[START SOURCE EXCERPT]

Then I did a little research that might cause me to change my mind.  The info was on the Catholic Bishops site but I verified it independently.  In 2010, 23.3% of all pregnancies in the US resulted in abortion.  The exact numbers are fuzzy because only 45 states actually report numbers.  But the reported numbers are around 800,000 and the actuals are probably well over one million.  That's just out of control.  It certainly lends credence to the thought that abortion is being used as a means of birth control.  So right now, I'm not sure where I stand on the issue.  I'm praying about it to see what the Lord is telling me.  But thinking about it makes me very sad.

Homosexuality (and all the issues that go with it such as "gay marriage") is another tough one.  The Church's teaching is pretty clear, and truthfully I think the message in the Bible is pretty clear.  Practicing homosexuality is a sin.  Not because homosexuals are sinners (any more than the rest of us) but because sex outside of marriage is a sin.  And Catholic marriage is meant to be between a man and a woman.  Sort of a catch 22 for homosexual people, I know.  What makes it harder is that I have homosexual friends and friends with homosexual children.  And they're all VERY good people, some of them with strong faith.  And I find it very hard to judge them.  So the teaching and the reality can be very difficult.  As a side note, I think the message our culture sends to kids these days that promiscuity is acceptable and that pleasure is good (why can't I have sex if I feel like it?) is a big part of the problem.  We don't teach our children about self control, the virtue of being chaste, and how sex really should be reserved for a deeply committed relationship (in my view marriage).  But that's a different topic all together.

So, as with the abortion issue, I will continue to pray about this.  I think at the end of the day, how we treat others really boils down to doing things out of love.  I firmly believe that even if we acknowledge that abortion and homosexual relations are a sin, that doesn't mean you should treat people badly or think they're evil because of it.  Everyone, especially those going through something difficult like abortion, need to be treated with respect and dignity, not as somehow a lower form of life than the rest of us.  And I think that's where our society REALLY falls short.  And we should all definitely pray for a better way to address these issues in the public realm.

Comments

Jude said…
I love this post, much to think about.

[END SOURCE EXCERPT]
[START DATA LINES]

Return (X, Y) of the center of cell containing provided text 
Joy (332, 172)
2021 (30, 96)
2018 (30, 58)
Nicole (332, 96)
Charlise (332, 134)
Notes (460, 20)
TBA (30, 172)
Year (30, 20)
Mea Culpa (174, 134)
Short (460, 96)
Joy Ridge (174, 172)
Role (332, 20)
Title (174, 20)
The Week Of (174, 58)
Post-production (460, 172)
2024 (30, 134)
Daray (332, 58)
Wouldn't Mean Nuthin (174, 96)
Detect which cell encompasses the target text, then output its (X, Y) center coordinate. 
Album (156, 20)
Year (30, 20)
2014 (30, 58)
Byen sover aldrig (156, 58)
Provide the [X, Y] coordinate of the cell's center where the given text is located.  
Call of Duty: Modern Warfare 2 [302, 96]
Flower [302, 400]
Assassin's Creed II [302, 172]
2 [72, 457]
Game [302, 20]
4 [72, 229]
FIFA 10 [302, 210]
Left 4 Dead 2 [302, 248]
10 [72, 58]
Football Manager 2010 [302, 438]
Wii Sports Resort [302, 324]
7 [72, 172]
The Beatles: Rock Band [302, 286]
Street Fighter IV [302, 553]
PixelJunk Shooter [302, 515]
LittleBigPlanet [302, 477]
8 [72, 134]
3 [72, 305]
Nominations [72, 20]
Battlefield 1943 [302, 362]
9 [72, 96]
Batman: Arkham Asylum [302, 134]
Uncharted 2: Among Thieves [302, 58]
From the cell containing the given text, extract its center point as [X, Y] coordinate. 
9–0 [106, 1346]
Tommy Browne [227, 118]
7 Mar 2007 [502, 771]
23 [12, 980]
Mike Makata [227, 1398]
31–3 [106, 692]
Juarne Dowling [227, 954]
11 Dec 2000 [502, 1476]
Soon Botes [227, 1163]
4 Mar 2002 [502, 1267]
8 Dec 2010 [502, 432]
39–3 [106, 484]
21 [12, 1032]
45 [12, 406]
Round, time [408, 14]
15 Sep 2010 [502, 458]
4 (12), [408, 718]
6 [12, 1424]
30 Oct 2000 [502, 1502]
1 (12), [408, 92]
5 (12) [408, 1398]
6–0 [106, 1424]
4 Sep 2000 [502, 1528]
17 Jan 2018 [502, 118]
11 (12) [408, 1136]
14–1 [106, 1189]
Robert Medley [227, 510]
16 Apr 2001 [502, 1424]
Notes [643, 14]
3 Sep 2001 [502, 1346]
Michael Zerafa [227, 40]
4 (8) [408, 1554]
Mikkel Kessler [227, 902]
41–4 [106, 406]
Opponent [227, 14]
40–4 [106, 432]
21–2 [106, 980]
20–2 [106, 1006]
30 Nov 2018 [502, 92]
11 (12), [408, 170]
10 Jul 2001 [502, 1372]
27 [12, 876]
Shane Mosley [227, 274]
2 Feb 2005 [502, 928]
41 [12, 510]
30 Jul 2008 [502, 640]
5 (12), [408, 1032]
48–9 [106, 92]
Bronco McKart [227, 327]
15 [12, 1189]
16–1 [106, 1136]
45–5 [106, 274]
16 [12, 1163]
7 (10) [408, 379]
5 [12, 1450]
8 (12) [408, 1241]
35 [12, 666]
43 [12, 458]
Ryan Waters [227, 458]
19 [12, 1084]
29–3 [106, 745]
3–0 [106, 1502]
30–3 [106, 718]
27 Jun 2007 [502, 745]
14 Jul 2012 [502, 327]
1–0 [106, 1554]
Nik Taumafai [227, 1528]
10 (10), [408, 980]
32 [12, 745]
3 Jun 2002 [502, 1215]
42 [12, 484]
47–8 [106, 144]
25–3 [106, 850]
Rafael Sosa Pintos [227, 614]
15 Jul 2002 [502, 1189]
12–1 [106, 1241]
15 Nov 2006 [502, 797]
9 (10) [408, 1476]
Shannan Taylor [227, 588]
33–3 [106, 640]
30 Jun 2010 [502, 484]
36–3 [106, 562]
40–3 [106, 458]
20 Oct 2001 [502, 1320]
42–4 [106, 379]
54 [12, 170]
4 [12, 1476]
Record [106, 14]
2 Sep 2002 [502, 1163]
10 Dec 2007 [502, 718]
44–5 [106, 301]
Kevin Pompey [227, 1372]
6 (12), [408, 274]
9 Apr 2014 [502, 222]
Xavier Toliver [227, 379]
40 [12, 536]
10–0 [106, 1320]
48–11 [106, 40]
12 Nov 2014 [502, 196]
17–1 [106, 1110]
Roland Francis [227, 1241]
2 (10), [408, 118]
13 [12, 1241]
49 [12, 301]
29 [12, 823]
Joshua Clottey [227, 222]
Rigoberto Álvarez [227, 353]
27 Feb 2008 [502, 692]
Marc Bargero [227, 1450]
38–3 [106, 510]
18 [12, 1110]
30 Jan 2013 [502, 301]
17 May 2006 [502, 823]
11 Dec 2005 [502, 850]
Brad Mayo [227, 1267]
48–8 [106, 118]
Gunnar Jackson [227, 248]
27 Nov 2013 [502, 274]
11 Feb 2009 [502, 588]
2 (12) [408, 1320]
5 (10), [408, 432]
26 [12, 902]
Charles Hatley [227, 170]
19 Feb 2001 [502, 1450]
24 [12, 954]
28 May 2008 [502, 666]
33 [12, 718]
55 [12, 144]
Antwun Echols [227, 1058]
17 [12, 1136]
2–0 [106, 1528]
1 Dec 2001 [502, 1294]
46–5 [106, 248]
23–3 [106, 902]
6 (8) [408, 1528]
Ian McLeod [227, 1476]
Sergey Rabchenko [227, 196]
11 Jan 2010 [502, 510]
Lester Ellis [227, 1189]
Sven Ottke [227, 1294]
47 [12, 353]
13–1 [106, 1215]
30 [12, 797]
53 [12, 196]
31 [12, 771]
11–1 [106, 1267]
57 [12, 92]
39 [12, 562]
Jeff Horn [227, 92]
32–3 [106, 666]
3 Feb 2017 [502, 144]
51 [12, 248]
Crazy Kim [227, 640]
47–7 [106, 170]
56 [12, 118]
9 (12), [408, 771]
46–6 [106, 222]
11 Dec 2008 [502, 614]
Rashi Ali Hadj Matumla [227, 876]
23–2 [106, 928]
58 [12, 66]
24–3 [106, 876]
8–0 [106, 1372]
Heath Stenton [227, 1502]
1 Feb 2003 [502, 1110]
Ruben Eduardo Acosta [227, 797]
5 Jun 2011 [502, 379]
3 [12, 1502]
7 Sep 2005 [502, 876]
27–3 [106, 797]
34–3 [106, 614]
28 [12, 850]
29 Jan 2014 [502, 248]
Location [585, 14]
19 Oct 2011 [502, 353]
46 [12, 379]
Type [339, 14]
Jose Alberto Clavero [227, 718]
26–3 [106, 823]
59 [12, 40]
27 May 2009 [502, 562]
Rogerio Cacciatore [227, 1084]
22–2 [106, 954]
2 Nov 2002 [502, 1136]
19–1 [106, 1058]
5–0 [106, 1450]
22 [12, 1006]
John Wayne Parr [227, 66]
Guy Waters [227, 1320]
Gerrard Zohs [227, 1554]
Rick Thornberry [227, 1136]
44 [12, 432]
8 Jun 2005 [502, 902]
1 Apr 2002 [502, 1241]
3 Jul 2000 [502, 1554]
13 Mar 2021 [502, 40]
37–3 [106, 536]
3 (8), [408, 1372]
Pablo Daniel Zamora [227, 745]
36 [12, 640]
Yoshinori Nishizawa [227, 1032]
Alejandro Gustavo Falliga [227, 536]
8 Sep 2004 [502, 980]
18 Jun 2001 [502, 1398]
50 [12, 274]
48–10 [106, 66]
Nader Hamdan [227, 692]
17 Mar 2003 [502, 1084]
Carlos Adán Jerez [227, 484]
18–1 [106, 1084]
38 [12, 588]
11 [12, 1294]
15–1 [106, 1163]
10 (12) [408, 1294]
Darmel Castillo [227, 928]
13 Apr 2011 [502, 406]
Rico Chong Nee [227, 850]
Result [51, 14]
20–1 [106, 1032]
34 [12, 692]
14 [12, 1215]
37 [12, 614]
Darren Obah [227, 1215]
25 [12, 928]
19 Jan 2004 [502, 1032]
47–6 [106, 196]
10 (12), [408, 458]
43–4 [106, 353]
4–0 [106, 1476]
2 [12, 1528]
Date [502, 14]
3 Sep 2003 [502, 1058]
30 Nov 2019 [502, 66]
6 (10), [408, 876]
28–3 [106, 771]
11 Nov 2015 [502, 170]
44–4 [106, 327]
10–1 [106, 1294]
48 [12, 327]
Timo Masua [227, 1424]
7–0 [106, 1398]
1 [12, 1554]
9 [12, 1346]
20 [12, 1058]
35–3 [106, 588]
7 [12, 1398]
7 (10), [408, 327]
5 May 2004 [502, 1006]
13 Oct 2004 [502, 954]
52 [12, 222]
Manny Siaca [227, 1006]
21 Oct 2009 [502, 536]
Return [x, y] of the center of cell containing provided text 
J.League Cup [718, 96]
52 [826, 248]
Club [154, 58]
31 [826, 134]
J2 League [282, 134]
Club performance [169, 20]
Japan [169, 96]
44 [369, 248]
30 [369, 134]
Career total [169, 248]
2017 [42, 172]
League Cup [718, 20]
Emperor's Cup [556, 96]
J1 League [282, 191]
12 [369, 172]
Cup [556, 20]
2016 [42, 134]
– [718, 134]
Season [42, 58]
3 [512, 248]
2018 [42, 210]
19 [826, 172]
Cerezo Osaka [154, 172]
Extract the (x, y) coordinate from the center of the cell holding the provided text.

[END DATA LINES]

WHAT IS REQUIRED ::
In the blog post on faith, abortion, and homosexuality, how many states are said to actually report abortion numbers?

OUTPUT OF THE TASK ::
45 states.